Using monocle mustache for chaining.
Mike Samuel
mikesamuel at gmail.com
Sat Nov 12 12:46:06 PST 2011
2011/11/11 Erik Arvidsson <erik.arvidsson at gmail.com>:
> We've all looked at jQuery code and envied the conciseness of its chaining
> APIs. Most of us also looked at it and thought; Yuk, making everything a
> method of jQuery and always return the jQuery object is ugly.
>
> However, I (with some help) realized that the .{ operator can be used to
> solve most of these chaining scenarios without any changes to any API.
>
> Take this jQuery sample code:
>
>
>
>
> $('#my-element').
>
>
>
> css({
>
>
>
> 'color': 'red',
>
>
>
> 'padding': '5px'
>
>
>
> }).
>
> text('Hello');
>
>
>
>
> With the 'stache:
>
>
>
> document.querySelector('#my-element').{
>
>
>
> style.{
>
>
>
> 'color': 'red',
>
>
>
> 'padding': '5px'
>
>
>
> }.
>
> textContent: 'Hello'
>
>
>
> };
>
> One could easily see some extensions to make this even more useful. For
> example allowing method calls and member lookups etc would sweeten the deal.

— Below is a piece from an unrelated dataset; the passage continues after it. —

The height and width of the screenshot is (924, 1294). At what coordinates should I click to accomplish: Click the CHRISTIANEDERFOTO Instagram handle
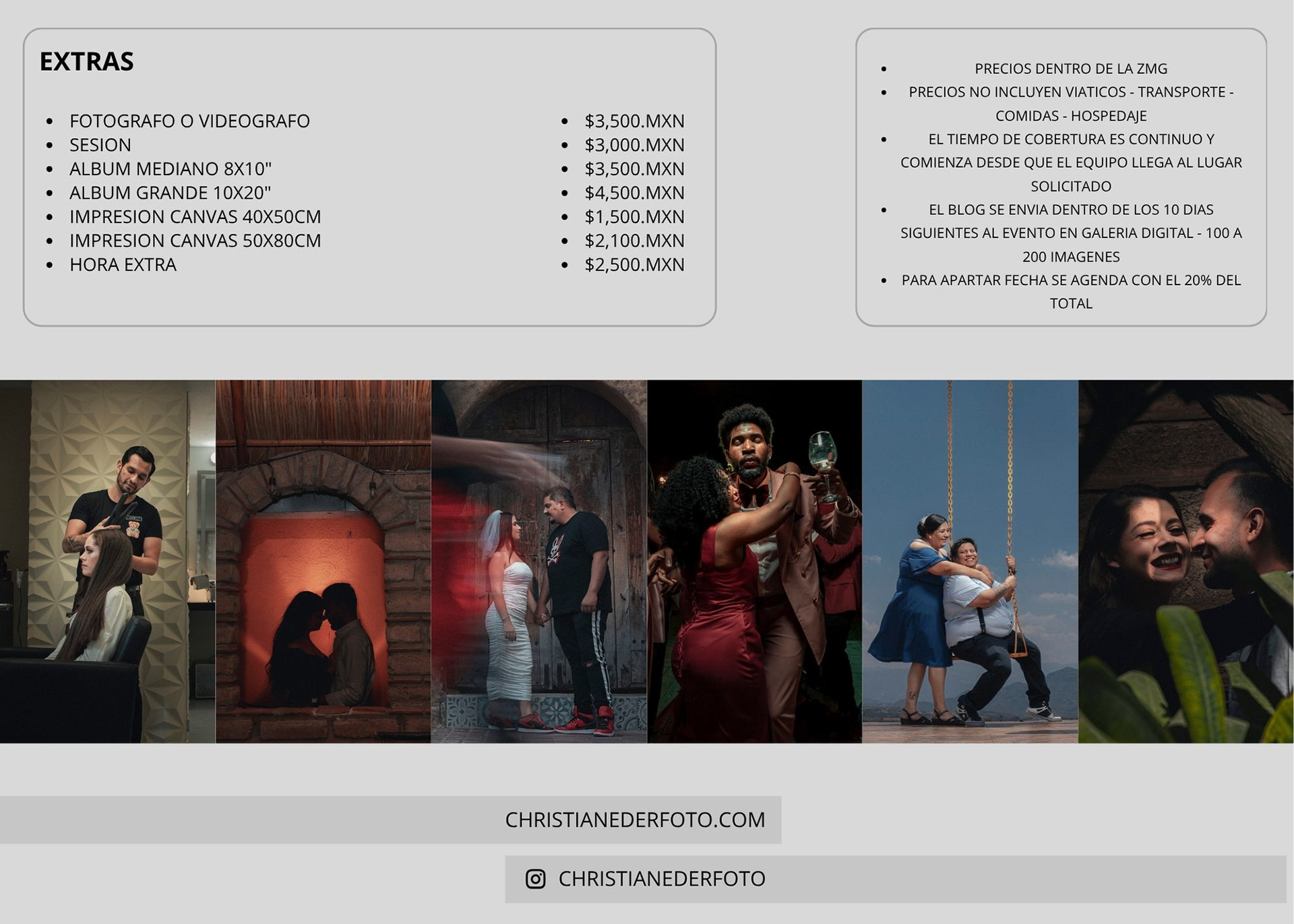click(661, 879)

> Here is a more advanced example that assumes we have some useful properties
> on the returned DOM collections:
> jQuery:
>
>
> $('#myTable').
>
> find('.firstColumn').
>
> css({'background': 'red', 'border': '2px solid black'}).
>
> text('first column').
>
> end().
>
> find('.lastColumn').
>
> css('background','blue').
>
> text('last column');
>
>
> With the 'stache:
>
>
> document.querySelector('#myTable').{
>
> querySelectorAll('.firstColumn').{
>
> style.{background: 'red', border: '2px solid black'},
>
> textContent: 'first column'
>
> },
>
> querySelectorAll('.lastColumn').{
>
> style.{background: 'blue', border: '2px solid black'},
>
> textContent: 'last column'
>
> }
>
> };
>
>
>
> I've also been told that this is just another form of Smalltalk's message
> cascade.
>
> --
> erik
Does this depends on object key iteration order being defined as
insertion order?
Since an object can only have one property with a given name can
chaining express patterns that the mustache can't?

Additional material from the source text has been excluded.